Integrated tail cone and mounted generator

Abstract

A gas turbine engine including: a tail cone; a low pressure compressor; a low pressure turbine; a low speed spool interconnecting the low pressure compressor and the low pressure turbine; an electric generator located within the tail cone, the electric generator being operably connected to the low speed spool; a structural support housing at least partially enclosing the electric generator, the structural support housing being located within the tail cone; and a mounting system located within the tail cone between the structural support housing and the tail cone, wherein the mounting system attaches the tail cone to the structural support housing.

Claims

1. A gas turbine engine comprising: a tail cone having a cone shaped portion; a low pressure compressor; a low pressure turbine; a low speed spool interconnecting the low pressure compressor and the low pressure turbine; an electric generator located within the cone shaped portion of the tail cone, the electric generator being operably connected to the low speed spool; a structural support housing at least partially enclosing the electric generator, the structural support housing being located within the tail cone; and a mounting system located within the cone shaped portion of the tail cone between the structural support housing and the tail cone, wherein the mounting system attaches the tail cone to the structural support housing, wherein the mounting system is composed of a plurality of mounts at multiple different locations along a length of the cone shaped portion of the tail cone, and wherein each of the plurality of mounts is a complete and uninterrupted ring around the structural support housing.

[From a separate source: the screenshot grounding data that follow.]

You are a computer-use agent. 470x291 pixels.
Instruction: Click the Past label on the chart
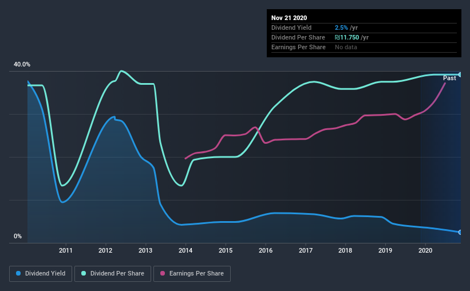(x=449, y=78)
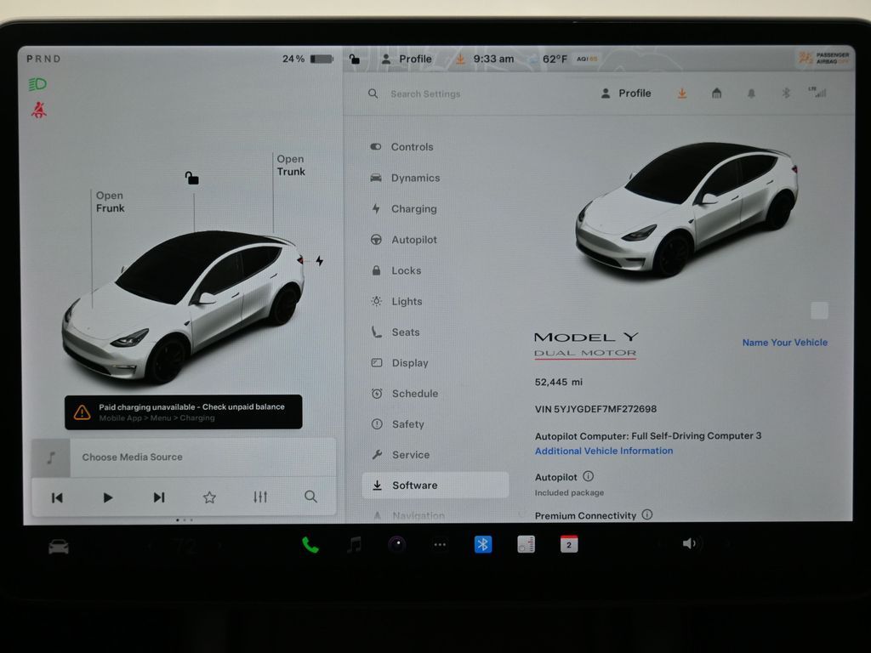Show all apps with the dock ellipsis icon

(440, 545)
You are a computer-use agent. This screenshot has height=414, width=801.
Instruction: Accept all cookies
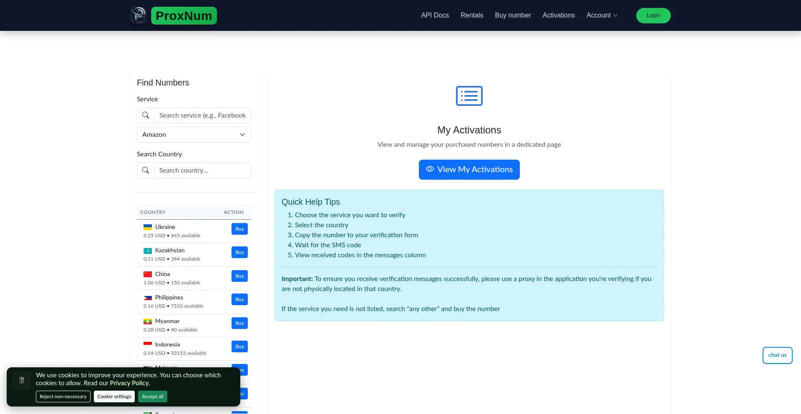click(x=153, y=396)
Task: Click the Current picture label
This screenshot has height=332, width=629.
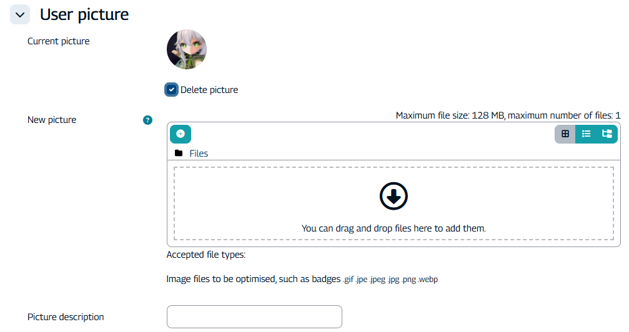Action: pos(58,41)
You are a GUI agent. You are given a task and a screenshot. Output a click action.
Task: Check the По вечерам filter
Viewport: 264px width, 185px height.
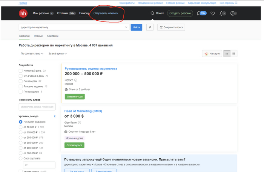21,81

2. The gas turbine engine of claim 1, wherein the tail cone is composed of a ceramic matrix composite.

3. The gas turbine engine of claim 1, wherein the tail cone is composed of a ceramic material.

4. The gas turbine engine of claim 1, further comprising: a support structure of the gas turbine engine, wherein the structural support housing is attached to the support structure of the gas turbine engine.

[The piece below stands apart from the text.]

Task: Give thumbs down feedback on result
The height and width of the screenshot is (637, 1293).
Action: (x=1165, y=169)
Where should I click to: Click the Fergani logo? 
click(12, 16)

5. The gas turbine engine of claim 4, wherein the tail cone is secured to the support structure of the gas turbine engine entirely through the structural support housing.

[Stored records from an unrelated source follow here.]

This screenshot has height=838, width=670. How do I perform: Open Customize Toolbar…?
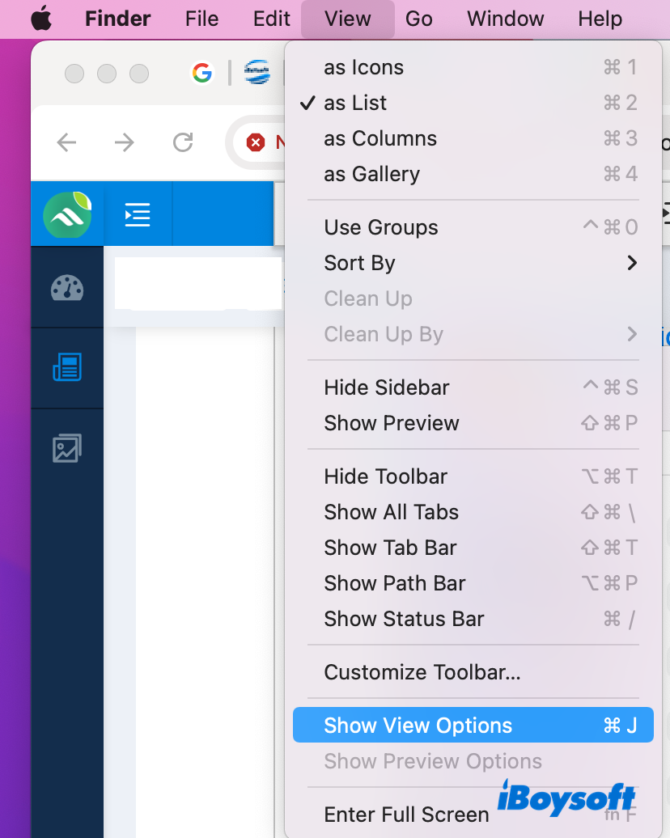click(422, 672)
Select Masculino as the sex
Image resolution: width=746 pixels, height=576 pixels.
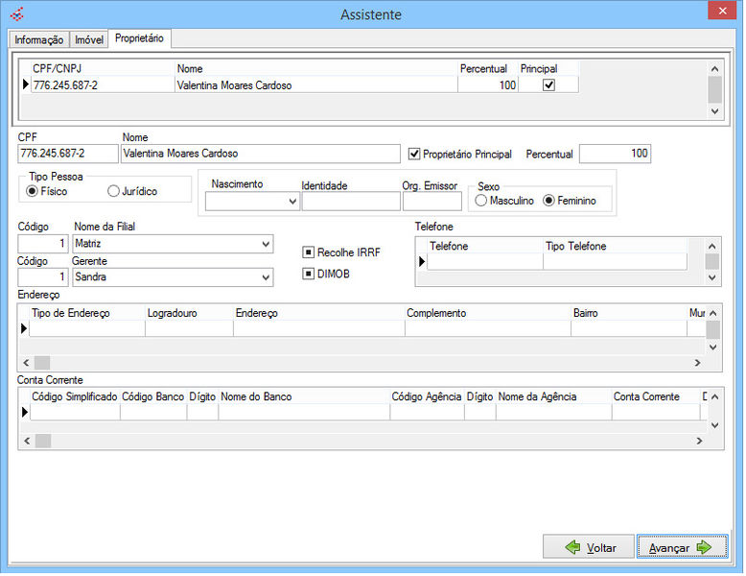[481, 201]
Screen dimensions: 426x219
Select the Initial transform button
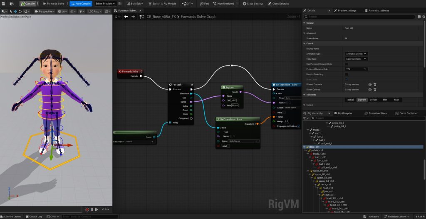pos(350,100)
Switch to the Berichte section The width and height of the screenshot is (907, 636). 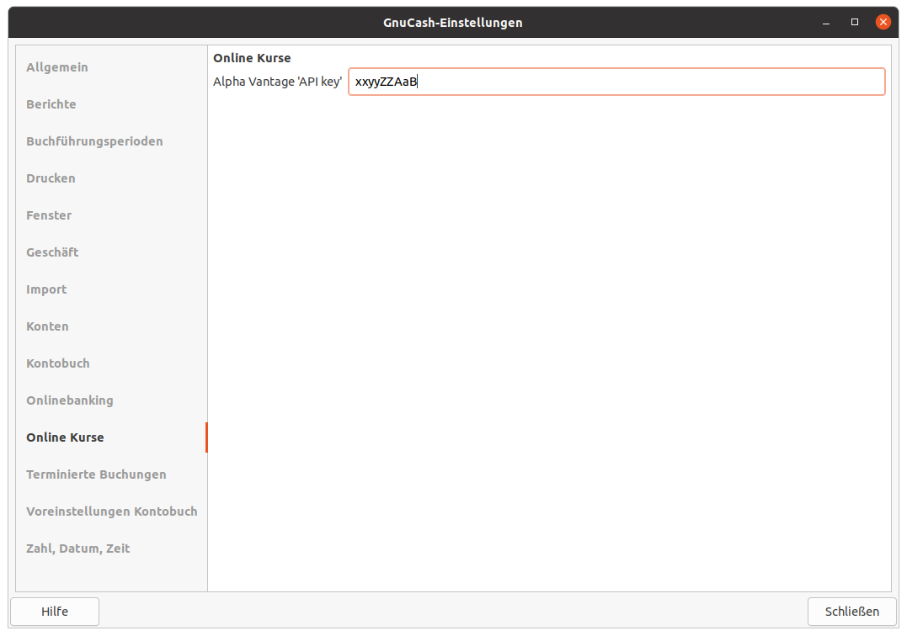click(x=51, y=104)
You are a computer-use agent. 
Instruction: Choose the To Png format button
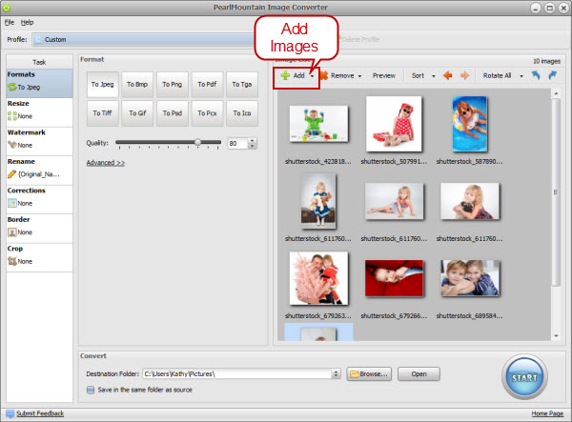tap(172, 85)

6. The gas turbine engine of claim 4, wherein the tail cone is secured to the support structure of the gas turbine engine through the structural support housing and through a plurality of fasteners that attach the tail cone to the support structure.

7. The gas turbine engine of claim 1, wherein the plurality of mounts are arranged circumferential around the structural support housing.

8. An electric generation system for a gas turbine engine, the electric generation system comprising: a tail cone having a cone shaped portion; an electric generator located within the cone shaped portion of the tail cone; a structural support housing at least partially enclosing the electric generator, the structural support housing being located within the tail cone; and a mounting system located within the cone shaped portion of the tail cone between the structural support housing and the tail cone, wherein the mounting system attaches the tail cone to the structural support housing, wherein the mounting system is composed of a plurality of mounts at multiple different locations along a length of the cone shaped portion of the tail cone, and wherein each of the plurality of mounts is a complete and uninterrupted ring around the structural support housing.

9. The electric generation system of claim 8, wherein the tail cone is composed of a ceramic matrix composite.

10. The electric generation system of claim 8, wherein the tail cone is composed of a ceramic material.

11. The electric generation system of claim 8, wherein the structural support housing is operable to attach to a support structure of the gas turbine engine.

12. The electric generation system of claim 11, wherein the tail cone is configured to be secured to the support structure of the gas turbine engine entirely through the structural support housing.

13. The electric generation system of claim 11, wherein the tail cone is configured to be secured to the support structure of the gas turbine engine through the structural support housing and through a plurality of fasteners that attach the tail cone to the support structure.

14. The electric generation system of claim 8, wherein the plurality of mounts are arranged around the structural support housing.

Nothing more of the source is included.